Élevage porcin : des dizaines de projets pourraient sortir des cartons
Le Conseil constitutionnel n’ayant pas censuré l’article 3 de la proposition de loi Entraves sur les procédures ICPE en élevage, plusieurs dizaines de dossiers en production porcine pourraient être déposées ces prochains mois, selon le directeur de la Fédération nationale porcine (FNP-FNSEA) Éric Thébault, interrogé le 8 août par Agra Presse. C’est le cas de projets soumis à enquête publique (au titre de la loi Industrie verte) qui attendent de bénéficier de la dérogation consistant à remplacer la réunion publique par une permanence organisée par le commissaire ou la commission d’enquête. Quant aux projets de plus grande échelle soumis à autorisation ICPE, quelques autres dizaines ne nécessiteront plus d’étude d’impact environnemental dès que les seuils seront relevés au niveau européen, soit à compter de septembre 2026, avec la révision de la directive européenne sur les émissions industrielles (IED). Comme le souligne Éric Thébault, « par définition, les bâtiments neufs ne présentent pas de risques pour l’environnement et offrent de bonnes conditions de travail et d’élevage. Par ailleurs, souvent, les prescriptions des administrations pour dossiers d’enregistrement sont proches des dossiers d’autorisation ICPE ».

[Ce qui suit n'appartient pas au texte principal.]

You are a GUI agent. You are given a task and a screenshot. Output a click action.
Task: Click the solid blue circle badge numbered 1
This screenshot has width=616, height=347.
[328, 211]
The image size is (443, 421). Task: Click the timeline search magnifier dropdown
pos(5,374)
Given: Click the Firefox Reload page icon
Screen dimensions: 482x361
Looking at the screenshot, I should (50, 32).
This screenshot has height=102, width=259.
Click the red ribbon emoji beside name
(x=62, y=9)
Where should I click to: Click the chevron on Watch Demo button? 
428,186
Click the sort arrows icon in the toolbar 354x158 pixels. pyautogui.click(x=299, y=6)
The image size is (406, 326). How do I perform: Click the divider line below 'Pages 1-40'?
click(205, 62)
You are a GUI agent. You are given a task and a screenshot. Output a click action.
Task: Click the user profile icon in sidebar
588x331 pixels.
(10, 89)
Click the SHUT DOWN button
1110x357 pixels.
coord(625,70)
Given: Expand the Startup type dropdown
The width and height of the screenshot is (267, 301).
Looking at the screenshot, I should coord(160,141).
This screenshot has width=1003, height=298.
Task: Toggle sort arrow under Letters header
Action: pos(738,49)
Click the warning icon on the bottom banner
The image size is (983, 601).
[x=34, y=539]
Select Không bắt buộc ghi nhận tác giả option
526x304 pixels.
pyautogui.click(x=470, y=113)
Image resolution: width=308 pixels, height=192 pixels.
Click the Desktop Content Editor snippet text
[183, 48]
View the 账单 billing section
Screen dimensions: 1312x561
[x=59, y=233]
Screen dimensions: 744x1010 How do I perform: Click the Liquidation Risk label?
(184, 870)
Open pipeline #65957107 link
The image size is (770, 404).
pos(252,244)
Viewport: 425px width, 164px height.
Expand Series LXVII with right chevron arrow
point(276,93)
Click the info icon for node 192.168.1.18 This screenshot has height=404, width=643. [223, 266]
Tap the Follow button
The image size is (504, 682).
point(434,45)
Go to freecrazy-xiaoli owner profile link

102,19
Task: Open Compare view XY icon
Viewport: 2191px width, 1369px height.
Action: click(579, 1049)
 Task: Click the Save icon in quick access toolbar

La présidente de BFC salue une censure « partielle mais historique »
Dans un communiqué diffusé le 8 août, Marie-Guite Dufay, la présidente de Région Bourgogne Franche-Comté (BFC) a réagi à la censure partielle du projet de loi Entraves par le Conseil constitutionnel. « Le Conseil constitutionnel (…) vient de censurer partiellement ce texte législatif. Je rappelle qu’une pétition citoyenne a réuni plus de deux millions de signatures en l’espace d’un mois contre ce texte très controversé. Les Sages jugent que l’article 2, principal article du texte, autorisant la réintroduction de trois pesticides de la famille des néonicotinoïdes, dont l’acétamipride, porte atteinte à la charte de l’environnement, qui a valeur constitutionnelle. Cette décision très attendue, que je salue avec ma majorité régionale, est une avancée historique pour la protection de l’environnement et la santé humaine».